▶ _Directions_
Update everything from the line containing "is (896, 1317)." down to the line containing "Looking at the screenshot, I should point(930,506)." by replacing "computer-use agent" with "GUI agent", and keep all else the same.

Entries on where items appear
--------------------------------

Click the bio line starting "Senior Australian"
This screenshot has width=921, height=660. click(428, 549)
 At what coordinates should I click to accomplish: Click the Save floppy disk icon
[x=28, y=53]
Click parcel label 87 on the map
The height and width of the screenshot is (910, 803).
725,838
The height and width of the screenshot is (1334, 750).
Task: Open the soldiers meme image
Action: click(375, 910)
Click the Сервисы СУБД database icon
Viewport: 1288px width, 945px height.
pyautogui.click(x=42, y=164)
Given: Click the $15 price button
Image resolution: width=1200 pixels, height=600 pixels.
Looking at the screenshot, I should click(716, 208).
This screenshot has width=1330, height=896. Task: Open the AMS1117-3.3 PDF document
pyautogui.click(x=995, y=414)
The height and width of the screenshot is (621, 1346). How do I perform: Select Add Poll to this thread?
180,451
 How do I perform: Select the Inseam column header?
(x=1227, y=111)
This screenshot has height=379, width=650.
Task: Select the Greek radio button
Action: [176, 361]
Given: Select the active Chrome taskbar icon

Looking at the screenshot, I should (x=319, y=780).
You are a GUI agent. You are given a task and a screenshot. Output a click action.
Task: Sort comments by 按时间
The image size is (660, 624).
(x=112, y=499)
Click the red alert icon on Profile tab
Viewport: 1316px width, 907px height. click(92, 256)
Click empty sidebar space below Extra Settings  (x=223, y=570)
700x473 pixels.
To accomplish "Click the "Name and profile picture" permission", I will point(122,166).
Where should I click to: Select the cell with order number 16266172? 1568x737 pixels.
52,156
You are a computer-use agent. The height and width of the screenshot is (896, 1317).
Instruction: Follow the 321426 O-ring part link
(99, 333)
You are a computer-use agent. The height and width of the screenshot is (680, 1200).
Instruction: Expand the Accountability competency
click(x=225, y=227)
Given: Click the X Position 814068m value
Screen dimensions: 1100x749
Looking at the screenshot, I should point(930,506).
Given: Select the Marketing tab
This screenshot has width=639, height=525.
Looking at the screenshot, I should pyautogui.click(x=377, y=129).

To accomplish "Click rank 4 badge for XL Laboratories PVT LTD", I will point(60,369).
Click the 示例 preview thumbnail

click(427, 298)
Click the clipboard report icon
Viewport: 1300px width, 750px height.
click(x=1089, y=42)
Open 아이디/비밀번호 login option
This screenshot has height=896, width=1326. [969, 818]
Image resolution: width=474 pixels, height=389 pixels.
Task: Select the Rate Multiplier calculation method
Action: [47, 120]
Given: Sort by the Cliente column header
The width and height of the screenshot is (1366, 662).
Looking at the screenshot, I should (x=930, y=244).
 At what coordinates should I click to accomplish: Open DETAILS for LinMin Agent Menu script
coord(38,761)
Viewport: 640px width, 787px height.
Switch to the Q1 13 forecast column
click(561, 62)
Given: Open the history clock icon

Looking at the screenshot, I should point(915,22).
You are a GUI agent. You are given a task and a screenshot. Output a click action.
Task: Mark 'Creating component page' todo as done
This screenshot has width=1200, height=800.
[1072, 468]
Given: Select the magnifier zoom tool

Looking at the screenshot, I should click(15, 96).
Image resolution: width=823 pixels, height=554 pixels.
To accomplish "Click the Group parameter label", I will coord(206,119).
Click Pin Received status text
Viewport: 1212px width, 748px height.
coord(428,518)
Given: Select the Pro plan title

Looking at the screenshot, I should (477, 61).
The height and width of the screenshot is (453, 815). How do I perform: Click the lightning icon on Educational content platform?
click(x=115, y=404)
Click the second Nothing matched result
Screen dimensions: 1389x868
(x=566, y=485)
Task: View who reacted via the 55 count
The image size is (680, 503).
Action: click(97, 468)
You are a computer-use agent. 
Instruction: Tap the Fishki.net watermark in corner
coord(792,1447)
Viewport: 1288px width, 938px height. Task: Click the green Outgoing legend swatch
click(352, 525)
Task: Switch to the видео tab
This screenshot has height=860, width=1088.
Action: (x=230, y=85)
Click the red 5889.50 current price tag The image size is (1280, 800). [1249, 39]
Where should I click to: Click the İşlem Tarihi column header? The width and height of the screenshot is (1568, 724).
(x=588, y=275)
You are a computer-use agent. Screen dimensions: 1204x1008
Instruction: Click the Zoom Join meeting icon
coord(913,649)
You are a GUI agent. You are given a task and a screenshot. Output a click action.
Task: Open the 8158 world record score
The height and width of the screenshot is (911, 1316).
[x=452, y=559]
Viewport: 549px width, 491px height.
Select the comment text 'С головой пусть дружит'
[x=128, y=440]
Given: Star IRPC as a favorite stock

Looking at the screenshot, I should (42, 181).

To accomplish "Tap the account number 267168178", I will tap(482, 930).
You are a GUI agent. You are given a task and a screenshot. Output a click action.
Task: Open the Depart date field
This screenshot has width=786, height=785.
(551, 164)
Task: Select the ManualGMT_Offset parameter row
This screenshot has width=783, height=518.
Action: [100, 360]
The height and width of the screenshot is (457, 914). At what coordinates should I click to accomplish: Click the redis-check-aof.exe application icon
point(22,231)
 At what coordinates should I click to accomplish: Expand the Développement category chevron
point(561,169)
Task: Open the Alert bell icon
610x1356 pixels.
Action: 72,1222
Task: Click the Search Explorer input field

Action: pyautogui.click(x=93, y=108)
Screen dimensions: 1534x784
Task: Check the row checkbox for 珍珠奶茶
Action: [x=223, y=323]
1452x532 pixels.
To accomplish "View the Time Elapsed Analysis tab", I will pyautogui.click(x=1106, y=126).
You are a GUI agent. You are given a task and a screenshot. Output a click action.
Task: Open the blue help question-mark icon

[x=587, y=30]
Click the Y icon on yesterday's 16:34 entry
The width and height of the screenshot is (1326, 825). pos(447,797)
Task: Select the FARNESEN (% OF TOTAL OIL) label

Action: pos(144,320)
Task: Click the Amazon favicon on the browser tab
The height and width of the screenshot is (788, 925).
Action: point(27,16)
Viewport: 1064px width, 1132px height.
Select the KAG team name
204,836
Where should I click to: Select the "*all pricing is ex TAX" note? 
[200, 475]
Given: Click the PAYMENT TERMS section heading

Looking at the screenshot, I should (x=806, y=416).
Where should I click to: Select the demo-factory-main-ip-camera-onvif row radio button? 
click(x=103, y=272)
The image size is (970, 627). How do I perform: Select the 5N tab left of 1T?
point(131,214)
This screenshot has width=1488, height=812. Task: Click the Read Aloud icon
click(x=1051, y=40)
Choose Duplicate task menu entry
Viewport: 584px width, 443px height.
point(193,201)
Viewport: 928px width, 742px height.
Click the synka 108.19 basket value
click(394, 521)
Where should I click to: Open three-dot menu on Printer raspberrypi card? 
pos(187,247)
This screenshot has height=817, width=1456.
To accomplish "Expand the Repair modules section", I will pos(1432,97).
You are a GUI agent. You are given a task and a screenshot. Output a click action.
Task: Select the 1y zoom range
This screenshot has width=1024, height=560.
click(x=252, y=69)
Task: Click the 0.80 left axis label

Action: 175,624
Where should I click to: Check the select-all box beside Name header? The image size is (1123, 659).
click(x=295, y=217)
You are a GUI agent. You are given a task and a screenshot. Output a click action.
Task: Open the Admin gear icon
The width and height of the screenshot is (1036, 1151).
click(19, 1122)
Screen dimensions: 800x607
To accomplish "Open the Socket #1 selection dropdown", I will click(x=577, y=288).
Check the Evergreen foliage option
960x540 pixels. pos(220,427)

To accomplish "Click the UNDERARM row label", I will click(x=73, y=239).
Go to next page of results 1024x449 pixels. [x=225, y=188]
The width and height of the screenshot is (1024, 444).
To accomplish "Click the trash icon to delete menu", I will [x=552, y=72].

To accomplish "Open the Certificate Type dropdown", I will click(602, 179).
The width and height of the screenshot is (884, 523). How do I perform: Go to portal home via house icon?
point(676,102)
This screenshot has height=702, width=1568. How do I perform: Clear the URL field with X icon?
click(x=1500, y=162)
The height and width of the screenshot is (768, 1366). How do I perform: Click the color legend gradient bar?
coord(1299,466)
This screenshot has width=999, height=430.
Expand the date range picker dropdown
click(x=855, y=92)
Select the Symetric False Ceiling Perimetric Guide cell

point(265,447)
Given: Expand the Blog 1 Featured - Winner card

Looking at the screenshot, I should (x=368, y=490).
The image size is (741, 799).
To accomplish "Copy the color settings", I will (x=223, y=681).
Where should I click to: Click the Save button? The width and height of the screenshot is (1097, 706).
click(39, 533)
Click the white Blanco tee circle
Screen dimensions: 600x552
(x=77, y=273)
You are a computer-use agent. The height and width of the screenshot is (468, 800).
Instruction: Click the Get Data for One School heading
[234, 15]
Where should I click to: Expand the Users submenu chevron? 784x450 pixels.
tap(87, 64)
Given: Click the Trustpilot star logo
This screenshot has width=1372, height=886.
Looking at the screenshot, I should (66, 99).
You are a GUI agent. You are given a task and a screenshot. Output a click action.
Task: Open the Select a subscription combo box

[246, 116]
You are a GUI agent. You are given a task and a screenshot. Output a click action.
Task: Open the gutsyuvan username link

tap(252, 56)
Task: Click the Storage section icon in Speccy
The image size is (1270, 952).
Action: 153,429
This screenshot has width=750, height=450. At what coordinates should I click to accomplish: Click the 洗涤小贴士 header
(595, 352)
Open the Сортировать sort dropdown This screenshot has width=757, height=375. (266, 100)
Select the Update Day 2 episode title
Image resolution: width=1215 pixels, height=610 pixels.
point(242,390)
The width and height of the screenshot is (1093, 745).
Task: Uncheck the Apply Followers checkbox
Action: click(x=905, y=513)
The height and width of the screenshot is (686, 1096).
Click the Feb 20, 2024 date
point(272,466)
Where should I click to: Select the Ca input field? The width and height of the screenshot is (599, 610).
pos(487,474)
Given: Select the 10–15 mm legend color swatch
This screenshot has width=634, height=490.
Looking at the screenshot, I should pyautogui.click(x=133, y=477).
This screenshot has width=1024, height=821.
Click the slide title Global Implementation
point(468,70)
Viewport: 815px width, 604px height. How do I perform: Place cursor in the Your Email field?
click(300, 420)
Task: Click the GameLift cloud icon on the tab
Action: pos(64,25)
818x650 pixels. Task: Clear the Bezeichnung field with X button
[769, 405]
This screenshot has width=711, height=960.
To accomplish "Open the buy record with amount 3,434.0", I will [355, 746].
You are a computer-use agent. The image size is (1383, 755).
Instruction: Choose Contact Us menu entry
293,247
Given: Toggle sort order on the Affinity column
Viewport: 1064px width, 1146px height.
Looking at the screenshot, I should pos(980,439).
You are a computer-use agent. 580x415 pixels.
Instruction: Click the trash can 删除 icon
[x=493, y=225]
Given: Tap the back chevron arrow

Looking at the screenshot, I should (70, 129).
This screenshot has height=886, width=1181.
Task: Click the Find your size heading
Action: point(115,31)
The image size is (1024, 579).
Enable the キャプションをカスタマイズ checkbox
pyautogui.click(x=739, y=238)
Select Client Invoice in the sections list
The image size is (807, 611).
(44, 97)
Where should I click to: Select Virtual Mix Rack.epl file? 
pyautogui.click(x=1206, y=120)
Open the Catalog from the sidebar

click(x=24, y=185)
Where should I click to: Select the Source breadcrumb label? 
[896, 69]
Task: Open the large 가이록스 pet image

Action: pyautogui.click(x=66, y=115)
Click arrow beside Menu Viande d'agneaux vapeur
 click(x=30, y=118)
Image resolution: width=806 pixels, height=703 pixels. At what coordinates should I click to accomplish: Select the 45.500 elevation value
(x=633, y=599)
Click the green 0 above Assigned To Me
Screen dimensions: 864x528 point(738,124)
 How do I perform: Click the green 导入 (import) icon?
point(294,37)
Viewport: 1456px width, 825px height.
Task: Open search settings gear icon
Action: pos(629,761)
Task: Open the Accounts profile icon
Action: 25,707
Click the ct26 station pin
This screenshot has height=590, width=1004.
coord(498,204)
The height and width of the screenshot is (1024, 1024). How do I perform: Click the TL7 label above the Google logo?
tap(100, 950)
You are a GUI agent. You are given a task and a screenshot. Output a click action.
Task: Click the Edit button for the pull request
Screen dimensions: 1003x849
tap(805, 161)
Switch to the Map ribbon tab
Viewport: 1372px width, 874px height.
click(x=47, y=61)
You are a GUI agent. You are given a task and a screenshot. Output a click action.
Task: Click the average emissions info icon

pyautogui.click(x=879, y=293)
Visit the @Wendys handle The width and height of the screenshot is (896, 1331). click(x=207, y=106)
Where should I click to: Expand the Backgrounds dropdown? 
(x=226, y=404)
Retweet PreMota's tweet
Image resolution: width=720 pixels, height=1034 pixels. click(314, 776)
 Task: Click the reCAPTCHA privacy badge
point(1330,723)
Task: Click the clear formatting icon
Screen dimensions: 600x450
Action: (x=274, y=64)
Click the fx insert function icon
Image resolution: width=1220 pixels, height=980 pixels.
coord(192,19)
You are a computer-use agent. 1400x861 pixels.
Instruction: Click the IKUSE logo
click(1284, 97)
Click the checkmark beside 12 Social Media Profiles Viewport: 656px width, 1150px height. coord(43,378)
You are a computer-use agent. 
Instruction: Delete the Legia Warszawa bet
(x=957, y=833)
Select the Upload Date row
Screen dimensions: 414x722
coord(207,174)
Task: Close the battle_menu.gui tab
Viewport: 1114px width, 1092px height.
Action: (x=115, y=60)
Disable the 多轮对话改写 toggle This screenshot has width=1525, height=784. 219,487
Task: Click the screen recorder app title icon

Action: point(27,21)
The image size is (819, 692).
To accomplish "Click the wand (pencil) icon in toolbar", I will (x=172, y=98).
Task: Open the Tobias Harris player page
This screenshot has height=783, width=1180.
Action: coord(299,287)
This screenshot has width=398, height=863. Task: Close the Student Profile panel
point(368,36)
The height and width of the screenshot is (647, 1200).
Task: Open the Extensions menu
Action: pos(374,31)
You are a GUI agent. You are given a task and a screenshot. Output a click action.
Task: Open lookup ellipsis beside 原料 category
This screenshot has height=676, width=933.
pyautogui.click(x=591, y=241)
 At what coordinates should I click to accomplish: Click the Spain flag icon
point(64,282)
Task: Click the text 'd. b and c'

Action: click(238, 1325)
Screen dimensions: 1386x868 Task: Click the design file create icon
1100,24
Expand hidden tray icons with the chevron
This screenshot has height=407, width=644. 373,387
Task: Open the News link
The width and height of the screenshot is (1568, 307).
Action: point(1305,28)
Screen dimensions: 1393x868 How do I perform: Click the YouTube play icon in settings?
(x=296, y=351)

--------------------------------

▶ _Result for this exercise_
You are a GUI agent. The height and width of the screenshot is (896, 1317).
Instruction: Follow the 321426 O-ring part link
(99, 333)
You are a GUI agent. The height and width of the screenshot is (680, 1200).
Instruction: Expand the Accountability competency
click(x=225, y=227)
Given: Click the X Position 814068m value
Screen dimensions: 1100x749
Looking at the screenshot, I should point(930,506).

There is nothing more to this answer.